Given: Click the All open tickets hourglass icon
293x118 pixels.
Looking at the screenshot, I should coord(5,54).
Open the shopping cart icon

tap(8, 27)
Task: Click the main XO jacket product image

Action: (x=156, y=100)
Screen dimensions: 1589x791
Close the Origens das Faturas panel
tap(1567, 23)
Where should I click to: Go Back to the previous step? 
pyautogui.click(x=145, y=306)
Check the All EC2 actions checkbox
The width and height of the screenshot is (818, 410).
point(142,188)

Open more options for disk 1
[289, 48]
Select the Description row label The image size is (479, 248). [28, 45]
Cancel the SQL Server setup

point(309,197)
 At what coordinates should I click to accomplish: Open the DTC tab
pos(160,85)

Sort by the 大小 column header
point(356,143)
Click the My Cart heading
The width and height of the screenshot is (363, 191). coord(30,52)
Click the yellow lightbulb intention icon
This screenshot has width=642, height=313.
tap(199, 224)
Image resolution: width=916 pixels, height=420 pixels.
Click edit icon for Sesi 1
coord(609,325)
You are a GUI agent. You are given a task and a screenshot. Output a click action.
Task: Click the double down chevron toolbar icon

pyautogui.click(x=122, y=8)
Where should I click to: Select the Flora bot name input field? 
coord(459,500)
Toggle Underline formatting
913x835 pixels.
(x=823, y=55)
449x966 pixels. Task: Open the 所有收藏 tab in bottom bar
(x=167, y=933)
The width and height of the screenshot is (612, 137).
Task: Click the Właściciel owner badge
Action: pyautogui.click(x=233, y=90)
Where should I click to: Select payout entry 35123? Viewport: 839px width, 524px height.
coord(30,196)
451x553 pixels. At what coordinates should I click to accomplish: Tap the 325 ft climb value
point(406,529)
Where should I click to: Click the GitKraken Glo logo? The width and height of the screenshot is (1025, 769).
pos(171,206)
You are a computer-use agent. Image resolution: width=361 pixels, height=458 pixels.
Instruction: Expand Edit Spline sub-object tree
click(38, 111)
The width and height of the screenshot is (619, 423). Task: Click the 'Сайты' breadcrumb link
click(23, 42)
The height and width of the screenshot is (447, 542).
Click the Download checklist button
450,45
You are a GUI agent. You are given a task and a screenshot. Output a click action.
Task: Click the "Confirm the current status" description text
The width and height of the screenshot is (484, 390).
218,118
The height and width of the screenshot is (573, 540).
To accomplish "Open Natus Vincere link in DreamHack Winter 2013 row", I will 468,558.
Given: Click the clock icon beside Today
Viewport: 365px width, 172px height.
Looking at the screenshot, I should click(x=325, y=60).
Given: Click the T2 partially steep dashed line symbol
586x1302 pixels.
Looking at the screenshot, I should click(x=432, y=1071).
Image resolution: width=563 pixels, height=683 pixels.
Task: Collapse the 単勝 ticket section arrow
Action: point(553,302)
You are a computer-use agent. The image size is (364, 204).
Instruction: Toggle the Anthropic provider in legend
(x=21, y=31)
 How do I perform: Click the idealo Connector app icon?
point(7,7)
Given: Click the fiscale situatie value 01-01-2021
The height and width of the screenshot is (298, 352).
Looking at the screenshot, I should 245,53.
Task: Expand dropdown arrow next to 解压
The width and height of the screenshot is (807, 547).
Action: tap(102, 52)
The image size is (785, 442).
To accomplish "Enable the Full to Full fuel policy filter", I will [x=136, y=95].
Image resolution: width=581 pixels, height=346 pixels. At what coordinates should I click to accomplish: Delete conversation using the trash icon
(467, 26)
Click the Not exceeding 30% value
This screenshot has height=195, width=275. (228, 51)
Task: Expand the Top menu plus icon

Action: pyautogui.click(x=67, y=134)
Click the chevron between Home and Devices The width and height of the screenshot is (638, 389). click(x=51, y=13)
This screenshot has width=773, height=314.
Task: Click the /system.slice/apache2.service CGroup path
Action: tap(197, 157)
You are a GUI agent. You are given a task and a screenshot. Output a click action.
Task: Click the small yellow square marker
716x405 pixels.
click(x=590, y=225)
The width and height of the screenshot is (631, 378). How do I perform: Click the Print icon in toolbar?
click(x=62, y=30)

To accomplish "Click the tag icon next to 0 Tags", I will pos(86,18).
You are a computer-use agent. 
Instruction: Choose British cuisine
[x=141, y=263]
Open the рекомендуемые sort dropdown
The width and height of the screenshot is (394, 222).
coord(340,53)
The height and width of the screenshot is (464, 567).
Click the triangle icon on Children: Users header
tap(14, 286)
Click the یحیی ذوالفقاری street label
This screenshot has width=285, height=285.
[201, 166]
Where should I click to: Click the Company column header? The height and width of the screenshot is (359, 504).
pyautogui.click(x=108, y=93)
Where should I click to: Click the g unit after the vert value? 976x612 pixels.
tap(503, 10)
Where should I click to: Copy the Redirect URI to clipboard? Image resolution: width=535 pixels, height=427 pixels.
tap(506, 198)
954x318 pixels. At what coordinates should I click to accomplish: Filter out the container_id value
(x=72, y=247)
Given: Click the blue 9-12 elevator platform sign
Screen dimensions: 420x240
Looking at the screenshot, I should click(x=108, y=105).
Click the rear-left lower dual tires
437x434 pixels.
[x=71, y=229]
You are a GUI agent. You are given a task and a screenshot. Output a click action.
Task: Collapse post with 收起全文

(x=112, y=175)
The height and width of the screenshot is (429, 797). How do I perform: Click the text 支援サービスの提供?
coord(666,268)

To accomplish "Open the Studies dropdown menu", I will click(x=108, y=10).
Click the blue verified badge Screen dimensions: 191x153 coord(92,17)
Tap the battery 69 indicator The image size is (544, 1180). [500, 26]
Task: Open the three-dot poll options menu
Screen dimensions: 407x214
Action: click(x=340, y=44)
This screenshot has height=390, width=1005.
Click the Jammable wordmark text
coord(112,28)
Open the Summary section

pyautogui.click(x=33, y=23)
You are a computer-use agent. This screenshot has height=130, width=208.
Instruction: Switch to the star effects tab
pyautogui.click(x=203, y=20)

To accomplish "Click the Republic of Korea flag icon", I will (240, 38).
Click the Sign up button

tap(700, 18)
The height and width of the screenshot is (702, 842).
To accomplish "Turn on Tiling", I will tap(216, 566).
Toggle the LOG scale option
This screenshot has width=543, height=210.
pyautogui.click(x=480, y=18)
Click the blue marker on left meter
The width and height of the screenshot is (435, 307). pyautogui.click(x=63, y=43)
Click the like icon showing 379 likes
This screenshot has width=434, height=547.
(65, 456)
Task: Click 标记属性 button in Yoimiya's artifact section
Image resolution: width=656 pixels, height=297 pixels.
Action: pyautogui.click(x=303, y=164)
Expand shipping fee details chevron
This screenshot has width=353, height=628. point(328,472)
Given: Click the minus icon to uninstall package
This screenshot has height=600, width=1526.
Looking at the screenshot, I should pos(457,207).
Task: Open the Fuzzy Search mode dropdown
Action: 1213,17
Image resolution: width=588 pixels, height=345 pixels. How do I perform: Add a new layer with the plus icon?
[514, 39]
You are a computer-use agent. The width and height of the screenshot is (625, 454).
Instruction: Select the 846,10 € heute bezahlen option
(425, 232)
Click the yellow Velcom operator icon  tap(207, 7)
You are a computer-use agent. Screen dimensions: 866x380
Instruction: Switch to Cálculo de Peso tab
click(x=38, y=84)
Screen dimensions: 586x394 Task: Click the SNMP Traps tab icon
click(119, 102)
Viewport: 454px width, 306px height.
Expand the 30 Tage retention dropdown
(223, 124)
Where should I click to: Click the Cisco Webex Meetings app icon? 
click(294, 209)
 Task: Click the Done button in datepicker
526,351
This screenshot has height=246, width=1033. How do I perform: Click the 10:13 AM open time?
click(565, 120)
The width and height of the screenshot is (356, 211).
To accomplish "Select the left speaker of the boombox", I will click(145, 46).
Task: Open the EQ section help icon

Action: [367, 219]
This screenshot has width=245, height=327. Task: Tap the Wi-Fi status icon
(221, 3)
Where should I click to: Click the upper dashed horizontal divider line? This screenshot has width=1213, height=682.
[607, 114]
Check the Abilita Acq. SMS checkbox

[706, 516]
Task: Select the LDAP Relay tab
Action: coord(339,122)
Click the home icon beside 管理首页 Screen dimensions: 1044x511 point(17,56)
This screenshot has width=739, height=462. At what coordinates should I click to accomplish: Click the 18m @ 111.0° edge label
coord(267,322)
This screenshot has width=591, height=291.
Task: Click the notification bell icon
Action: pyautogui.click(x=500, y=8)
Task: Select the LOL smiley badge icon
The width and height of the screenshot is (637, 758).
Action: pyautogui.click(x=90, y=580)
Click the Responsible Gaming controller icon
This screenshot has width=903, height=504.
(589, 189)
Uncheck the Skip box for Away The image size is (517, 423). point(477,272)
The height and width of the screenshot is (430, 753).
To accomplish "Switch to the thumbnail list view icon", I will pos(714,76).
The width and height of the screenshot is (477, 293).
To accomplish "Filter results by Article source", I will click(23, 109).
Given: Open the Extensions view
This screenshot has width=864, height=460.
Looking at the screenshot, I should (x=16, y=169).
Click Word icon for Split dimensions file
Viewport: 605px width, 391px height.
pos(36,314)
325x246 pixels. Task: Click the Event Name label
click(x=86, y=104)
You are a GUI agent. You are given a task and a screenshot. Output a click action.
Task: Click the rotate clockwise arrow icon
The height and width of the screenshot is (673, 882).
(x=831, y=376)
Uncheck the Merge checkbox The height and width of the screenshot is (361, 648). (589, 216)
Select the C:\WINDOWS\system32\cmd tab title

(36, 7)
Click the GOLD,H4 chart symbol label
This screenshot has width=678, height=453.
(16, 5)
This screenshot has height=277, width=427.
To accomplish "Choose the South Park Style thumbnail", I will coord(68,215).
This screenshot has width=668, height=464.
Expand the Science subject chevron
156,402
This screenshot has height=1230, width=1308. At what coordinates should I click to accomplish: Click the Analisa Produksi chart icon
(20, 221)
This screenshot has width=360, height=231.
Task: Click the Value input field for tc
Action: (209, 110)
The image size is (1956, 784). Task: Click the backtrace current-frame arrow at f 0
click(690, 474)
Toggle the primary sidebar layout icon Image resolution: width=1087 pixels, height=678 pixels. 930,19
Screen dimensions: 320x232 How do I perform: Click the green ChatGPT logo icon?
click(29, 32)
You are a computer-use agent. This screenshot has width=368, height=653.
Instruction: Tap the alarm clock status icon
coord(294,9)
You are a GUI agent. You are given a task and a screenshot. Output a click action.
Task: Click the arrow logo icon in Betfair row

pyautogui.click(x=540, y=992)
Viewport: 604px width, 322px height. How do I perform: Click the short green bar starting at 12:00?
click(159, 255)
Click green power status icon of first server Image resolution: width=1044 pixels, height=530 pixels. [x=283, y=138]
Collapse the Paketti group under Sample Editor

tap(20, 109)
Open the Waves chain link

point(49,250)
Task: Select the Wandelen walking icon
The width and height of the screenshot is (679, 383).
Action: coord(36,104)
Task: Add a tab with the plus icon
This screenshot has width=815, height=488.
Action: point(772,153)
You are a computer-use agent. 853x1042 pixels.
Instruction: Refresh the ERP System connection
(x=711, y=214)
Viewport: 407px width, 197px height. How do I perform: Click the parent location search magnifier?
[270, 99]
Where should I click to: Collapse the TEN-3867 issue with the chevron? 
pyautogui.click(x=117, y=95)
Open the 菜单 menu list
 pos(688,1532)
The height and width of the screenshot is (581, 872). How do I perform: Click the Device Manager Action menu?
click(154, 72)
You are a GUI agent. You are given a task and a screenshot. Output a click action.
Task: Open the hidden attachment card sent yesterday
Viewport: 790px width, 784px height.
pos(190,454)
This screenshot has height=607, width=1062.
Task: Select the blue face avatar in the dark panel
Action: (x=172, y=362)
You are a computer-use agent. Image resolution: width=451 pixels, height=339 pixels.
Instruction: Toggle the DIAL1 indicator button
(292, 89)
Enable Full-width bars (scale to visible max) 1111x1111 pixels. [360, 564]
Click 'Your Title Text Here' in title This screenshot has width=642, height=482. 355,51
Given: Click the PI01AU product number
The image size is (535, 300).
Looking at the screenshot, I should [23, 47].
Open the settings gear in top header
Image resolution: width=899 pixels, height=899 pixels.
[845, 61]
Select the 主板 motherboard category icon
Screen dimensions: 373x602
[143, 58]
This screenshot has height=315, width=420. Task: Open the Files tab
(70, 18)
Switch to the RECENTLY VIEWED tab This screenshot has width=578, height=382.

Prompt
When a line contains the string "next", count that line; once every line of the records has been checked, state the count alone.

Answer section
2